Изобретение относится к биотехнологии и биомедицине. Предложен набор для выявления рака шейки матки с использованием анализа метилирования CG-идентификаторов (CGID) с помощью бисульфитного секвенирования с мультиплексной целевой амплификацией. Указанный набор включает реагенты, необходимые для проведения указанного анализа CGID с SEQ ID NO: 3 и 31 и измерения уровней их метилирования.
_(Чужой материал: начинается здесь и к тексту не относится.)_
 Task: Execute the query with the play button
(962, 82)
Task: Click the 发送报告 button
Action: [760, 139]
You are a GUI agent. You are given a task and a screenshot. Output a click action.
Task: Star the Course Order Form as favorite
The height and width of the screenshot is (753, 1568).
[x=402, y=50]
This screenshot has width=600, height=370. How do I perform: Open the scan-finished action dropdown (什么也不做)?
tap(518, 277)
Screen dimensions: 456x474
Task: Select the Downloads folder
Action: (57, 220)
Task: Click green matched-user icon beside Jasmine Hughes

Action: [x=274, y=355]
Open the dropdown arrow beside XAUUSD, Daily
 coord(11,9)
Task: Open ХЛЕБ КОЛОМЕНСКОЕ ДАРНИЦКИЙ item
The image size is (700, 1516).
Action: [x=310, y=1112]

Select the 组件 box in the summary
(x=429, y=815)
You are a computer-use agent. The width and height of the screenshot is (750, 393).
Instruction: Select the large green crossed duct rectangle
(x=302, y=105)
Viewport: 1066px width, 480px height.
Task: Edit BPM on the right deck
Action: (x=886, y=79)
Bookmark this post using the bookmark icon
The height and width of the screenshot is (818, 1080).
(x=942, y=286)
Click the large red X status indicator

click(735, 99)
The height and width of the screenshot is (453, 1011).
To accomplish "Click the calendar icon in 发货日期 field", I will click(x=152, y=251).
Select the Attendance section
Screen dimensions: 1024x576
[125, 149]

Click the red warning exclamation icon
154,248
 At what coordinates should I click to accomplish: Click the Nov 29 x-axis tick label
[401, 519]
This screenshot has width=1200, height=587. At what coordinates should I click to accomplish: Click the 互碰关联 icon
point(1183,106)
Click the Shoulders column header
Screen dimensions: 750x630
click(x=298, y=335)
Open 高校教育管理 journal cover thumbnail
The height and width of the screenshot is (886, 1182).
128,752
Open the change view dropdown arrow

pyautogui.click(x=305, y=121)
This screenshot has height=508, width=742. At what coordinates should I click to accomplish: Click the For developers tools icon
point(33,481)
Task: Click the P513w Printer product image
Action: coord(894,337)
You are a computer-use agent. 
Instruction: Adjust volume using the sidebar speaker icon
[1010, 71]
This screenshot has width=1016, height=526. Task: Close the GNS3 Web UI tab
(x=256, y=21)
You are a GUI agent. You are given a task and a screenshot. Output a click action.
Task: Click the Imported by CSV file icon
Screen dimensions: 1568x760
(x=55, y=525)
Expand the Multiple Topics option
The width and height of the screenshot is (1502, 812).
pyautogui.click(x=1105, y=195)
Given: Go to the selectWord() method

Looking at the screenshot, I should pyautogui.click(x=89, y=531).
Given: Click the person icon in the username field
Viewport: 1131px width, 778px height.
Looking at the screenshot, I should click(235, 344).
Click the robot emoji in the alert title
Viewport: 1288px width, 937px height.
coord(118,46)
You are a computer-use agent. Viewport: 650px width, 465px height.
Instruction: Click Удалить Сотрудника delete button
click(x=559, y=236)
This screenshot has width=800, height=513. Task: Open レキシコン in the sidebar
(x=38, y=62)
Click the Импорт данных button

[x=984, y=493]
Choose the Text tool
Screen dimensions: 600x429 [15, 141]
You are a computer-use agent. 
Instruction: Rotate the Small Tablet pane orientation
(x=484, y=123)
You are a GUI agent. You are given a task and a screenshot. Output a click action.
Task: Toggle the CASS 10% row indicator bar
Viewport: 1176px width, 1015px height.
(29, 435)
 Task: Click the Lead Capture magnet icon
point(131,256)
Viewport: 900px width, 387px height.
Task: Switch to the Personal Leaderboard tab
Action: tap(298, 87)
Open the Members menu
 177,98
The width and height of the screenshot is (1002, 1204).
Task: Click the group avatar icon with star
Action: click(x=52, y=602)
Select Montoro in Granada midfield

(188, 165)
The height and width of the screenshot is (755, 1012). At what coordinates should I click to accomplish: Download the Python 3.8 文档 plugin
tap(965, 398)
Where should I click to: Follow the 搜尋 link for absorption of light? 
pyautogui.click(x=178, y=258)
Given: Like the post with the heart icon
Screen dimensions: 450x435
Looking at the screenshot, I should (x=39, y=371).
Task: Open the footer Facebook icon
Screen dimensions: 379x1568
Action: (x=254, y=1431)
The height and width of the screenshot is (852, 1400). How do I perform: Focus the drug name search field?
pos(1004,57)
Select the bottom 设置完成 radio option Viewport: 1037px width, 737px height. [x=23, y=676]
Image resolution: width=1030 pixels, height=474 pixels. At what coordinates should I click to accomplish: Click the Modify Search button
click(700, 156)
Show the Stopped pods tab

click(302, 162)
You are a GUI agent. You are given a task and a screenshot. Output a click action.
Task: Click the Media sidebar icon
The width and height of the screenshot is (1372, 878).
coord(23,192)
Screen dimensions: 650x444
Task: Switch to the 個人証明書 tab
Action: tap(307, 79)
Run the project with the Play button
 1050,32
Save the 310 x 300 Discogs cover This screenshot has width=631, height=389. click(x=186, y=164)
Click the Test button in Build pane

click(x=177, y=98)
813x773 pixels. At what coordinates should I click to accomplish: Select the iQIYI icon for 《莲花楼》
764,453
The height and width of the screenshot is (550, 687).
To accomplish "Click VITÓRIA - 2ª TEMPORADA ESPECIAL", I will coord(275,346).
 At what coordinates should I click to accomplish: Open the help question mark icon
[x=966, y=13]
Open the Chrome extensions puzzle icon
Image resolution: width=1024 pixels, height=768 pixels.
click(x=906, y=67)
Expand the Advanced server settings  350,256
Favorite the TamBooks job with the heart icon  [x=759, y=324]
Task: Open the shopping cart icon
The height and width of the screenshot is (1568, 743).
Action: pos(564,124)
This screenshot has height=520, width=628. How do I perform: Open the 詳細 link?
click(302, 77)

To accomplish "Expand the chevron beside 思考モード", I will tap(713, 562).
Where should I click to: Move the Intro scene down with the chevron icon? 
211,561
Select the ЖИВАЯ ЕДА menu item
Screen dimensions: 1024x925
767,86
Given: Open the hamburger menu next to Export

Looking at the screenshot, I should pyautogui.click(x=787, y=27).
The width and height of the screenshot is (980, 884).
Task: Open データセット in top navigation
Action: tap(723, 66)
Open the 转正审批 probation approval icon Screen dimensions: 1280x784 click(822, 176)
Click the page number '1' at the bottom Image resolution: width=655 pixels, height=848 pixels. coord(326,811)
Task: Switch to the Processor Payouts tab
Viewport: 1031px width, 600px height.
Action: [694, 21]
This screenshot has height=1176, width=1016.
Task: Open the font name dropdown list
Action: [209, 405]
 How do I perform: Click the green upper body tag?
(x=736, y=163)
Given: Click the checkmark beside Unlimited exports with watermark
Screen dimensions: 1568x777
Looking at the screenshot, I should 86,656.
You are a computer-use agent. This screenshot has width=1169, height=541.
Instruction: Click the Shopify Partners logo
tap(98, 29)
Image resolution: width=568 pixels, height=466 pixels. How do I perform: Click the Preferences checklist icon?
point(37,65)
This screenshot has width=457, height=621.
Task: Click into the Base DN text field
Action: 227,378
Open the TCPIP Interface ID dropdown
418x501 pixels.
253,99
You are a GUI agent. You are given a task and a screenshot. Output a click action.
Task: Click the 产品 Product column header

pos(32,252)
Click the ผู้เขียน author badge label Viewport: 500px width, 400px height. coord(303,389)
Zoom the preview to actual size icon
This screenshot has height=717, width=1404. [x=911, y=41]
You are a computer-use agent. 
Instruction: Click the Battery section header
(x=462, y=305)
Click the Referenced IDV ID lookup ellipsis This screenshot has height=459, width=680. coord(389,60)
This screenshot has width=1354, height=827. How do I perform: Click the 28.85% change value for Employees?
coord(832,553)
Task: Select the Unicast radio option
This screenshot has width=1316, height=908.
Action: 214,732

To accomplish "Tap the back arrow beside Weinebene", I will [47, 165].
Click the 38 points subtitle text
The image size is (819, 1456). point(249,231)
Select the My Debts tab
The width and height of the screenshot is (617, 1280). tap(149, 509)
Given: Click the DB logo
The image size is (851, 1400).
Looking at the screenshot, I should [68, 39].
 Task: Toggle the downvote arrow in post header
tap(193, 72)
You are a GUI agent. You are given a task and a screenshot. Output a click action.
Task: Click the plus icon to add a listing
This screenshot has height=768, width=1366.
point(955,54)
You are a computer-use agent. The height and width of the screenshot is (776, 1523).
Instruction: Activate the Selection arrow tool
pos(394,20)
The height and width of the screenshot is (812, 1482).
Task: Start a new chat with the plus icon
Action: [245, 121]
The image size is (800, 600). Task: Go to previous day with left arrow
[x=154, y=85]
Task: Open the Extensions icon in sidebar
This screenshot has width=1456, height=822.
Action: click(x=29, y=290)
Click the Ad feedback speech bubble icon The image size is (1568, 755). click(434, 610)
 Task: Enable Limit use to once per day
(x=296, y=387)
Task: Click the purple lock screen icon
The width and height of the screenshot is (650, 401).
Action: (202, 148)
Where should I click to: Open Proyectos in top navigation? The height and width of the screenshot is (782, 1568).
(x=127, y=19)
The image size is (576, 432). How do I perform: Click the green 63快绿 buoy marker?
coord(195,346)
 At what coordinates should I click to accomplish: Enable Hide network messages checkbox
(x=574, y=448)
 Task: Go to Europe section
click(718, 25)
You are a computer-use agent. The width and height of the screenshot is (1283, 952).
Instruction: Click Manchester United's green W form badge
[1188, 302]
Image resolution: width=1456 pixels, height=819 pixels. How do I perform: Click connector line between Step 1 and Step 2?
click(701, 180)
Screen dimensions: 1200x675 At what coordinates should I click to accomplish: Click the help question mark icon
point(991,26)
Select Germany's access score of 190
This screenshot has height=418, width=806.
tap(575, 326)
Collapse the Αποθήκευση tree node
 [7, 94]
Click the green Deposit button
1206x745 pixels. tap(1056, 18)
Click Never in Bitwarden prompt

Изобретение позволяет расширить арсенал биомаркеров метилирования ДНК для раннего выявления рака шейки матки. 2 з.п. ф-лы, 8 ил., 3 табл., 7 пр.

1. Набор для выявления рака шейки матки с использованием анализа метилирования CG-идентификаторов (CGID) с помощью бисульфитного секвенирования с мультиплексной целевой амплификацией, включающий реагенты, необходимые для проведения указанного анализа CGID с SEQ ID NO: 3 и 31 и измерения уровней их метилирования.

2. Набор по п.1, где CGID, указанный в SEQ ID NO: 3, содержит праймеры, указанные в SEQ ID NO: 88 для прямого праймера и SEQ ID NO: 89 для обратного праймера.

3. Набор по п.1, где CGID, указанный в SEQ ID NO: 31, содержит праймеры, указанные в SEQ ID NO: 90 для прямого праймера и SEQ ID NO: 91 для обратного праймера.